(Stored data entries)
= Beginning of Section =

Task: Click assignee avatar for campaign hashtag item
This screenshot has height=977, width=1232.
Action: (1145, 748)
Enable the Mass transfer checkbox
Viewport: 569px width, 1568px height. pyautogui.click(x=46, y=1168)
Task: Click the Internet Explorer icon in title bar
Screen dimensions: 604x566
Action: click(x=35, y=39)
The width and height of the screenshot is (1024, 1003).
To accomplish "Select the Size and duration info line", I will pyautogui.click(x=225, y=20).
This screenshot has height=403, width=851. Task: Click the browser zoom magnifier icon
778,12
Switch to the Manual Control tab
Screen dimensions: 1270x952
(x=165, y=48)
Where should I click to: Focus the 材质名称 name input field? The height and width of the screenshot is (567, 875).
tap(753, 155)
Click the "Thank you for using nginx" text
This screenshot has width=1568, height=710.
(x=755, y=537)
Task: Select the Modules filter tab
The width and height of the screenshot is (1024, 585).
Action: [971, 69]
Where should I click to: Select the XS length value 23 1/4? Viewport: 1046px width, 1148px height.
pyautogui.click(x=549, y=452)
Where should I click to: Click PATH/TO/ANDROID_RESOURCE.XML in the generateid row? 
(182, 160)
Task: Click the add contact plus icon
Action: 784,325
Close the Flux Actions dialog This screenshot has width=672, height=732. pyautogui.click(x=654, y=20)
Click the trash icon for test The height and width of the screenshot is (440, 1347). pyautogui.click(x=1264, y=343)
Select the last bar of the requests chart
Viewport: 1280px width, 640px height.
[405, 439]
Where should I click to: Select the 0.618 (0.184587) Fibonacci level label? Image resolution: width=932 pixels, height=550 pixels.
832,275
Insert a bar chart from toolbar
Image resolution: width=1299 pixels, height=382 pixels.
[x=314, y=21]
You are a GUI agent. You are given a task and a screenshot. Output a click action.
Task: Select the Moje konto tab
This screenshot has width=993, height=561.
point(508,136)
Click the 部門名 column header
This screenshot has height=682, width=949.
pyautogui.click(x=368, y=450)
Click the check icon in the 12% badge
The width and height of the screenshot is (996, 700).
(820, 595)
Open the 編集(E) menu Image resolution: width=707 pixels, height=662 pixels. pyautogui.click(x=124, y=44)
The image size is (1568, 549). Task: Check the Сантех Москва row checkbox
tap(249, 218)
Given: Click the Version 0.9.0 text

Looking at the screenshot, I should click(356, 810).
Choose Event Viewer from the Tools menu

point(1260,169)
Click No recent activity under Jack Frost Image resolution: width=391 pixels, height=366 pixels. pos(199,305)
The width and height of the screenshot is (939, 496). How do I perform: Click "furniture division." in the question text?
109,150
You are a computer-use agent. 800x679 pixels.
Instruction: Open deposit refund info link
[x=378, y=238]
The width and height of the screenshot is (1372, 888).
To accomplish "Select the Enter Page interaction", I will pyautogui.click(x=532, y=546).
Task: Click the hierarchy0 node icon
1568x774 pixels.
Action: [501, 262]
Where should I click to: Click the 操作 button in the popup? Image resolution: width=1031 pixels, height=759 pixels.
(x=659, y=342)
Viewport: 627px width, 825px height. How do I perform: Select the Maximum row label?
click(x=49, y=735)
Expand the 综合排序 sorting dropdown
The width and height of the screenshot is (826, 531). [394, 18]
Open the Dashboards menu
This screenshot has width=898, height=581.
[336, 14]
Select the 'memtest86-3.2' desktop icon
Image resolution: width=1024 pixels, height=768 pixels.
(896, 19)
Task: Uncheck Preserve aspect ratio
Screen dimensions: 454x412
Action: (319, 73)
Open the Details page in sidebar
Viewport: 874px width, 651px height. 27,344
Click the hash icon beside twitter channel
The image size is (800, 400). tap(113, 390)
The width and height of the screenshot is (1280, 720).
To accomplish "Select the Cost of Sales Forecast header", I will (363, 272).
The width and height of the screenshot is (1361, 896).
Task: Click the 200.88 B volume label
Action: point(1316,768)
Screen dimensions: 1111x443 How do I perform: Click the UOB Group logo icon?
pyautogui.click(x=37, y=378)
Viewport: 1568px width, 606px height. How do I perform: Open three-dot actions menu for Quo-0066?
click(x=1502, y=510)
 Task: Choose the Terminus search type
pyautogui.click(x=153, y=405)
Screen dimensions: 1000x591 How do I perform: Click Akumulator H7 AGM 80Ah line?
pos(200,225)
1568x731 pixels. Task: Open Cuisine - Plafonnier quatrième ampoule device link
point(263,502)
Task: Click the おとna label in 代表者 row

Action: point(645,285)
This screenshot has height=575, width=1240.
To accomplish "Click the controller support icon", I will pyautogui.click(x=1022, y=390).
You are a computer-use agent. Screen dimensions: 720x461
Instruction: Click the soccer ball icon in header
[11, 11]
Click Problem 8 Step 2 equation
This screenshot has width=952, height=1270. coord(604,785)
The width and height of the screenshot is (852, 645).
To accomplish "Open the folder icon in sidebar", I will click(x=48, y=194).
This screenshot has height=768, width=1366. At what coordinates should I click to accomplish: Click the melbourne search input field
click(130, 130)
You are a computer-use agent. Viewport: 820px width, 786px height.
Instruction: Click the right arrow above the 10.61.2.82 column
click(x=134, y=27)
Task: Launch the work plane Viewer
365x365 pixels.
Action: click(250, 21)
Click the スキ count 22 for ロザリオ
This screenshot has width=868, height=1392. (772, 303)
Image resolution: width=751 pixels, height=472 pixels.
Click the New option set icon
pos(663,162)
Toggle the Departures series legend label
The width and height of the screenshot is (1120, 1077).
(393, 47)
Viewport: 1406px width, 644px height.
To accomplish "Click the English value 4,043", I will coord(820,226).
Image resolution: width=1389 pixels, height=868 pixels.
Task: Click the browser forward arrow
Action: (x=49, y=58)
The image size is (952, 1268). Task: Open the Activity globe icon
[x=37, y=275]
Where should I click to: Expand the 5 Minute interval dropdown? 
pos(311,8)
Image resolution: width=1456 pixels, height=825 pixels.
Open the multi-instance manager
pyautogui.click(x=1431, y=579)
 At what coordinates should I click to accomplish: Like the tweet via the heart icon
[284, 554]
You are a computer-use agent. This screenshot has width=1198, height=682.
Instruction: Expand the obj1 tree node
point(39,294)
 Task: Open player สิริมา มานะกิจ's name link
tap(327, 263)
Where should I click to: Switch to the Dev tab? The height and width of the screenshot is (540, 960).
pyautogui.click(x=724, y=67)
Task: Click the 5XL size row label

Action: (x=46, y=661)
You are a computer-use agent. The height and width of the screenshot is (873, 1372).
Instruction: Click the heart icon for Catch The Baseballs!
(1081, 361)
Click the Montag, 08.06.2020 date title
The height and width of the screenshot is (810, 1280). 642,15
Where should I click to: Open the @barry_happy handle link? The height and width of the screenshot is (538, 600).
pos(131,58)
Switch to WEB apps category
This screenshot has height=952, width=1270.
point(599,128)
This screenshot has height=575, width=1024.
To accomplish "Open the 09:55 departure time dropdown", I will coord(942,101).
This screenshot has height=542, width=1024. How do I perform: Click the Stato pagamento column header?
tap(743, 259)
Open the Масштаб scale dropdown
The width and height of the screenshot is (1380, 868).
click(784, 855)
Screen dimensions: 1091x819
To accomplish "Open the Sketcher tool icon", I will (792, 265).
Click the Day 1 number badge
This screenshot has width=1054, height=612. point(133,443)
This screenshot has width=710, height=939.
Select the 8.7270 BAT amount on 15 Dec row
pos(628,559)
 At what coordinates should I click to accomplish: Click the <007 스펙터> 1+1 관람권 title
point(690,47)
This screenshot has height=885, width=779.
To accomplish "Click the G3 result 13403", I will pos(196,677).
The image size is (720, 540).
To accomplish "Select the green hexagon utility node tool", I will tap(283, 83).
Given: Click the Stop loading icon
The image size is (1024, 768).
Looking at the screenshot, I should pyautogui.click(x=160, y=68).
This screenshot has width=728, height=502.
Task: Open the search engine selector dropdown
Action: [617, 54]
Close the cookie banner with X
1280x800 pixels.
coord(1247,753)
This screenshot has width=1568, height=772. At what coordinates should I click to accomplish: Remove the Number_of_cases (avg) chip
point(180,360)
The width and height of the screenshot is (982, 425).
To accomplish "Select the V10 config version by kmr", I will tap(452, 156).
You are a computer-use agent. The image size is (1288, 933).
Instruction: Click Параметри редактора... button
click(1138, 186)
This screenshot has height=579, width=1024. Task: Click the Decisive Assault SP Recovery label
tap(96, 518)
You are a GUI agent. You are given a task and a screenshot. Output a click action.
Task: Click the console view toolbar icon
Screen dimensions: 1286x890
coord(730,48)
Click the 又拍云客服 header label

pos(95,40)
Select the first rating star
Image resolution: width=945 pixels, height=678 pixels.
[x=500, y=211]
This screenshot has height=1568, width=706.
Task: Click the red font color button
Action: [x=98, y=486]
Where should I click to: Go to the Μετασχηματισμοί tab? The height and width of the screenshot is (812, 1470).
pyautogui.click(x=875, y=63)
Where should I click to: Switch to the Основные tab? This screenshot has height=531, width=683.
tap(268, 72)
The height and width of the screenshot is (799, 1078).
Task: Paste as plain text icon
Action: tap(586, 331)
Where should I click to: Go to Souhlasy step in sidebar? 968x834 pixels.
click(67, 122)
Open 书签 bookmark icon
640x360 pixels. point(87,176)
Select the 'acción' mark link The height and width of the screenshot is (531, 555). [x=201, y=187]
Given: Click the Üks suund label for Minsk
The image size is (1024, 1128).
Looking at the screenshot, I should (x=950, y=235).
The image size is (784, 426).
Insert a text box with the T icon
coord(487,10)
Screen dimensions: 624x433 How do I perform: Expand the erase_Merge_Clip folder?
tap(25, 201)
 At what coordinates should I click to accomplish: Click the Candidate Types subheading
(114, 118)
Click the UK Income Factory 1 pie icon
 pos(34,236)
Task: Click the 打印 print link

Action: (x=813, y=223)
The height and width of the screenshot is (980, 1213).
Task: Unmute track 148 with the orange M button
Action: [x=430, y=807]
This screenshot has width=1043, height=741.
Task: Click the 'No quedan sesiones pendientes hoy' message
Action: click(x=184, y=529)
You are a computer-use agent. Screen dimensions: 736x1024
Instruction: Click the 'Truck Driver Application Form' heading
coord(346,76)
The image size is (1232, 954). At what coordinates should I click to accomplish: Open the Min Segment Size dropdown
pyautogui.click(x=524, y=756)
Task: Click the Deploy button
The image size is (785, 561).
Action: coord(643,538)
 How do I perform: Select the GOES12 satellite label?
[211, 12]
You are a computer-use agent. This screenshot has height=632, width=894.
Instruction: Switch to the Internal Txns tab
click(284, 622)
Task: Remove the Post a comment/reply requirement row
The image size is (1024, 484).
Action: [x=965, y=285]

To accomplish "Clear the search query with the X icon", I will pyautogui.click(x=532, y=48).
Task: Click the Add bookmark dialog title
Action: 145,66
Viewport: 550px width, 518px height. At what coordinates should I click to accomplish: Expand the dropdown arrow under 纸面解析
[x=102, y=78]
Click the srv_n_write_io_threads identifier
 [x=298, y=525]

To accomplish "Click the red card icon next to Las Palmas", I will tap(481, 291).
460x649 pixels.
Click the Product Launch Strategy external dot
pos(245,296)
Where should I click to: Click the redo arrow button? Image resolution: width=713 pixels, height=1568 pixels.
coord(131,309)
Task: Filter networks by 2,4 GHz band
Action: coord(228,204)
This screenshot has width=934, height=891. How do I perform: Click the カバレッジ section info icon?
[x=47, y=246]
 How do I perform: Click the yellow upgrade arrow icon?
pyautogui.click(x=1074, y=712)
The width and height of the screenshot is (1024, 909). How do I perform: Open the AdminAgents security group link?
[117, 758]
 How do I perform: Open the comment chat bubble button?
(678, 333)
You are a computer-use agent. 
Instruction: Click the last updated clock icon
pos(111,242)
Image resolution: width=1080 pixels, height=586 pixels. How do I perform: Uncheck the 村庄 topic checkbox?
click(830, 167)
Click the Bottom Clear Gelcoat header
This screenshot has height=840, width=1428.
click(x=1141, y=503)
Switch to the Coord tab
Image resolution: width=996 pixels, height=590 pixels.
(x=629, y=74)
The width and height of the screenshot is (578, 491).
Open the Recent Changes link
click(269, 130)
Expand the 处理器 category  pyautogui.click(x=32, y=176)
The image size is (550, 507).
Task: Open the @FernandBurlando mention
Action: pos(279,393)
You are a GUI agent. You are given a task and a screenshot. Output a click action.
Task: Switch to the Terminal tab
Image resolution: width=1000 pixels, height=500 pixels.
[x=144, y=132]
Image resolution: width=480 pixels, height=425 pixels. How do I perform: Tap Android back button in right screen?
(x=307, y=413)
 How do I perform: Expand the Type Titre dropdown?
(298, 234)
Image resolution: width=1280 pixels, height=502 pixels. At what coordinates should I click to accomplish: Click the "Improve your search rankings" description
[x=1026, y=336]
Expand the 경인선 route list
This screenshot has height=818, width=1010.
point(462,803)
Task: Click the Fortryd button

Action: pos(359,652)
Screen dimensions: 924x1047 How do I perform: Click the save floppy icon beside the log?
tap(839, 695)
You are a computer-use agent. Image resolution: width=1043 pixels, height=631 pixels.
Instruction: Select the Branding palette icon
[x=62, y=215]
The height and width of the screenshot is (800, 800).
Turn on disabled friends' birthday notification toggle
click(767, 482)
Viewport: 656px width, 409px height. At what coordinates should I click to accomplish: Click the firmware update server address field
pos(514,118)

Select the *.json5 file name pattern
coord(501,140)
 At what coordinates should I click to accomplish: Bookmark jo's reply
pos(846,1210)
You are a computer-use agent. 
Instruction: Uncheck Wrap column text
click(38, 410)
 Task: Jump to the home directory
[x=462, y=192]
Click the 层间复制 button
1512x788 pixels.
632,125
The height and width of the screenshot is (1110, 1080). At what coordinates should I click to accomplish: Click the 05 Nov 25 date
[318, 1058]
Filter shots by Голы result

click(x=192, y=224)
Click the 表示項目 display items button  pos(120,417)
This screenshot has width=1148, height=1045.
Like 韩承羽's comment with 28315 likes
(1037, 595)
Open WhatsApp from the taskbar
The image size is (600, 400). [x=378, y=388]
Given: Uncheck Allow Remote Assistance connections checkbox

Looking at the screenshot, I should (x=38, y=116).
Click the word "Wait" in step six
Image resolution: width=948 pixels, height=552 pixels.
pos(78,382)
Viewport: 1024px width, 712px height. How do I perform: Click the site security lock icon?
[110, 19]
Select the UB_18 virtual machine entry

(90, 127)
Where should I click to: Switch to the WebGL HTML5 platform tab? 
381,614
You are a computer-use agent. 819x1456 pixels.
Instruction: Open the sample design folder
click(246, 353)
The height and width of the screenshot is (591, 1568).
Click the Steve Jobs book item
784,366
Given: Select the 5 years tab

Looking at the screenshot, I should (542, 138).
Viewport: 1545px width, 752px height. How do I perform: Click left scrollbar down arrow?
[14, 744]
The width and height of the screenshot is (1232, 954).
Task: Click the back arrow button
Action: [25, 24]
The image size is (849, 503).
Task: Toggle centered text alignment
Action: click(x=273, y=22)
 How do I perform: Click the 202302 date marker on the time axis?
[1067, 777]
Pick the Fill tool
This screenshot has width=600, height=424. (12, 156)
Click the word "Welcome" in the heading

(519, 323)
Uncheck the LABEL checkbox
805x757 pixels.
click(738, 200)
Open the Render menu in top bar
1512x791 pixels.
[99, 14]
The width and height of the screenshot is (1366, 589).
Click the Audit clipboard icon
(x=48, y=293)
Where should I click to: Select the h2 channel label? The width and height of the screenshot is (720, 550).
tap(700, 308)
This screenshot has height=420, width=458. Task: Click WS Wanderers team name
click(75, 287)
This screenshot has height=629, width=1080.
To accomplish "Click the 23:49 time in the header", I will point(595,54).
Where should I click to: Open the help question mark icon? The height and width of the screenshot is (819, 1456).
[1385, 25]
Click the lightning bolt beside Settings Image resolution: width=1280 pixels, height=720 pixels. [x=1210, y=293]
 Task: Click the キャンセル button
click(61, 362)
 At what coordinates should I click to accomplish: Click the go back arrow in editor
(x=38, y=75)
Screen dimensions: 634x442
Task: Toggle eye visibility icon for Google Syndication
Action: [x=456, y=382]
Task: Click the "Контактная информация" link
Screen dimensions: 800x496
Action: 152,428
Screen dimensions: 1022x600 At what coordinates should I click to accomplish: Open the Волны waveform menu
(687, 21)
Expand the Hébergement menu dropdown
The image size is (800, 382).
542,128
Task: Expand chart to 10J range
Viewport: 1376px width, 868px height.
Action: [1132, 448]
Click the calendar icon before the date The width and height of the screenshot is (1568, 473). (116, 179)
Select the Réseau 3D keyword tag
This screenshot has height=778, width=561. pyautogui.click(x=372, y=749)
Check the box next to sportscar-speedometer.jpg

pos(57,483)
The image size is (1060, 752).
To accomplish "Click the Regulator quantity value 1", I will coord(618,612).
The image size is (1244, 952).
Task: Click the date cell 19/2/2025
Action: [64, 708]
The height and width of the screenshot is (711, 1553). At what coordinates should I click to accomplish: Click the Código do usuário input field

= End of Section =

**Problem**
From the records above, print only the lines between the one holding "Task: Select the Moje konto tab" and the one holding "Click No recent", inclusive, exactly as they stand.

**Task output**
Task: Select the Moje konto tab
This screenshot has width=993, height=561.
point(508,136)
Click the 部門名 column header
This screenshot has height=682, width=949.
pyautogui.click(x=368, y=450)
Click the check icon in the 12% badge
The width and height of the screenshot is (996, 700).
(820, 595)
Open the 編集(E) menu Image resolution: width=707 pixels, height=662 pixels. pyautogui.click(x=124, y=44)
The image size is (1568, 549). Task: Check the Сантех Москва row checkbox
tap(249, 218)
Given: Click the Version 0.9.0 text

Looking at the screenshot, I should click(356, 810).
Choose Event Viewer from the Tools menu

point(1260,169)
Click No recent activity under Jack Frost Image resolution: width=391 pixels, height=366 pixels. pos(199,305)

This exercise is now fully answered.